*INFORMATION SHOWN*.
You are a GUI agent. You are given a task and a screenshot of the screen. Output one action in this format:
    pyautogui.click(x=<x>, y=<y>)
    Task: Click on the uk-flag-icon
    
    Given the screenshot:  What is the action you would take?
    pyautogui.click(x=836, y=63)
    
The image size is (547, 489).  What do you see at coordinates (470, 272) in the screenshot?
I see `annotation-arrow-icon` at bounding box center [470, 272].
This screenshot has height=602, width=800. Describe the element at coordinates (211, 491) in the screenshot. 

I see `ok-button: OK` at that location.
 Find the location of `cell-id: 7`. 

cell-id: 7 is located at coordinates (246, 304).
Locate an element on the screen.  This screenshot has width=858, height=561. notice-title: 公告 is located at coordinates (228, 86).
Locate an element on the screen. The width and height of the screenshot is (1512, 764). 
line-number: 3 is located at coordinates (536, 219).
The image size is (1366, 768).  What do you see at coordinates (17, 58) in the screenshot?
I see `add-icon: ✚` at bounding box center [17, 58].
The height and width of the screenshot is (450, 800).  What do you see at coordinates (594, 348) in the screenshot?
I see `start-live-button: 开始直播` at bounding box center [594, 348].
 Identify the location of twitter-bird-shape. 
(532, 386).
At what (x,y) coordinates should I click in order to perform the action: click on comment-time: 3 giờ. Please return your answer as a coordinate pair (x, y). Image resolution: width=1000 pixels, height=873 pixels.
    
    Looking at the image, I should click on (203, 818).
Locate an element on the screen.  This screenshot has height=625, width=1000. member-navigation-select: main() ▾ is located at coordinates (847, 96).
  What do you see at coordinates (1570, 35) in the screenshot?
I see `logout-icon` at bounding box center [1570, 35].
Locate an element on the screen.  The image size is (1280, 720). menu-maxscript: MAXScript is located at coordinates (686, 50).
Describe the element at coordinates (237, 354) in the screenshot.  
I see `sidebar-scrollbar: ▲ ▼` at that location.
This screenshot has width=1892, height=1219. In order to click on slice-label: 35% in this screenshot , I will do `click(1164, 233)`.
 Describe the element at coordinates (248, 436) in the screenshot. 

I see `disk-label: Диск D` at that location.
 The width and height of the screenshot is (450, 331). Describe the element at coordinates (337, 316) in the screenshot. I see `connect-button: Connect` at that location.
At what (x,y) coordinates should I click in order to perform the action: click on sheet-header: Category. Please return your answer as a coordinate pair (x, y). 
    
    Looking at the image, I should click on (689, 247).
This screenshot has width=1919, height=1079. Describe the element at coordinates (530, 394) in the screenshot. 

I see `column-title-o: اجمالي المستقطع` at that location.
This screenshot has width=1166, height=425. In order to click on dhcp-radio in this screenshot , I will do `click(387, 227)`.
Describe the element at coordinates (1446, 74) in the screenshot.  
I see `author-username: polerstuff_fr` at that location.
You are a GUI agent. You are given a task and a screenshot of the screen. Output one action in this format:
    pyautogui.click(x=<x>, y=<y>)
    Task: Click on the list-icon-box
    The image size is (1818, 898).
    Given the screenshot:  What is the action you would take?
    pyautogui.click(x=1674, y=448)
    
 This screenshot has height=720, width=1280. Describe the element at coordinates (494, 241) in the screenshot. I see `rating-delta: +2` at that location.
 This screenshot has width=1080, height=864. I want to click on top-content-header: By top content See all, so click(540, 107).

*WHAT IS NEEDED*.
Set out each nonblank line of the records above as a row in a Markdown table, with a column "No." numbering the rows and a column "Text" holding the line.

*EXPECTED ANSWER*.
| No. | Text |
|---|---|
| 1 | You are a GUI agent. You are given a task and a screenshot of the screen. Output one action in this format: |
| 2 |     pyautogui.click(x=<x>, y=<y>) |
| 3 |     Task: Click on the uk-flag-icon |
| 4 |     Given the screenshot:  What is the action you would take? |
| 5 |     pyautogui.click(x=836, y=63) |
| 6 | The image size is (547, 489).  What do you see at coordinates (470, 272) in the screenshot? |
| 7 | I see `annotation-arrow-icon` at bounding box center [470, 272]. |
| 8 | This screenshot has height=602, width=800. Describe the element at coordinates (211, 491) in the screenshot.  |
| 9 | I see `ok-button: OK` at that location. |
| 10 |  Find the location of `cell-id: 7`.  |
| 11 | cell-id: 7 is located at coordinates (246, 304). |
| 12 | Locate an element on the screen.  This screenshot has width=858, height=561. notice-title: 公告 is located at coordinates (228, 86). |
| 13 | Locate an element on the screen. The width and height of the screenshot is (1512, 764).  |
| 14 | line-number: 3 is located at coordinates (536, 219). |
| 15 | The image size is (1366, 768).  What do you see at coordinates (17, 58) in the screenshot? |
| 16 | I see `add-icon: ✚` at bounding box center [17, 58]. |
| 17 | The height and width of the screenshot is (450, 800).  What do you see at coordinates (594, 348) in the screenshot? |
| 18 | I see `start-live-button: 开始直播` at bounding box center [594, 348]. |
| 19 |  Identify the location of twitter-bird-shape.  |
| 20 | (532, 386). |
| 21 | At what (x,y) coordinates should I click in order to perform the action: click on comment-time: 3 giờ. Please return your answer as a coordinate pair (x, y). Image resolution: width=1000 pixels, height=873 pixels. |
| 22 |     Looking at the image, I should click on (203, 818). |
| 23 | Locate an element on the screen.  This screenshot has height=625, width=1000. member-navigation-select: main() ▾ is located at coordinates (847, 96). |
| 24 |   What do you see at coordinates (1570, 35) in the screenshot? |
| 25 | I see `logout-icon` at bounding box center [1570, 35]. |
| 26 | Locate an element on the screen.  The image size is (1280, 720). menu-maxscript: MAXScript is located at coordinates (686, 50). |
| 27 | Describe the element at coordinates (237, 354) in the screenshot.   |
| 28 | I see `sidebar-scrollbar: ▲ ▼` at that location. |
| 29 | This screenshot has width=1892, height=1219. In order to click on slice-label: 35% in this screenshot , I will do `click(1164, 233)`. |
| 30 |  Describe the element at coordinates (248, 436) in the screenshot.  |
| 31 | I see `disk-label: Диск D` at that location. |
| 32 |  The width and height of the screenshot is (450, 331). Describe the element at coordinates (337, 316) in the screenshot. I see `connect-button: Connect` at that location. |
| 33 | At what (x,y) coordinates should I click in order to perform the action: click on sheet-header: Category. Please return your answer as a coordinate pair (x, y).  |
| 34 |     Looking at the image, I should click on (689, 247). |
| 35 | This screenshot has width=1919, height=1079. Describe the element at coordinates (530, 394) in the screenshot.  |
| 36 | I see `column-title-o: اجمالي المستقطع` at that location. |
| 37 | This screenshot has width=1166, height=425. In order to click on dhcp-radio in this screenshot , I will do `click(387, 227)`. |
| 38 | Describe the element at coordinates (1446, 74) in the screenshot.   |
| 39 | I see `author-username: polerstuff_fr` at that location. |
| 40 | You are a GUI agent. You are given a task and a screenshot of the screen. Output one action in this format: |
| 41 |     pyautogui.click(x=<x>, y=<y>) |
| 42 |     Task: Click on the list-icon-box |
| 43 |     The image size is (1818, 898). |
| 44 |     Given the screenshot:  What is the action you would take? |
| 45 |     pyautogui.click(x=1674, y=448) |
| 46 |  This screenshot has height=720, width=1280. Describe the element at coordinates (494, 241) in the screenshot. I see `rating-delta: +2` at that location. |
| 47 |  This screenshot has width=1080, height=864. I want to click on top-content-header: By top content See all, so click(540, 107). |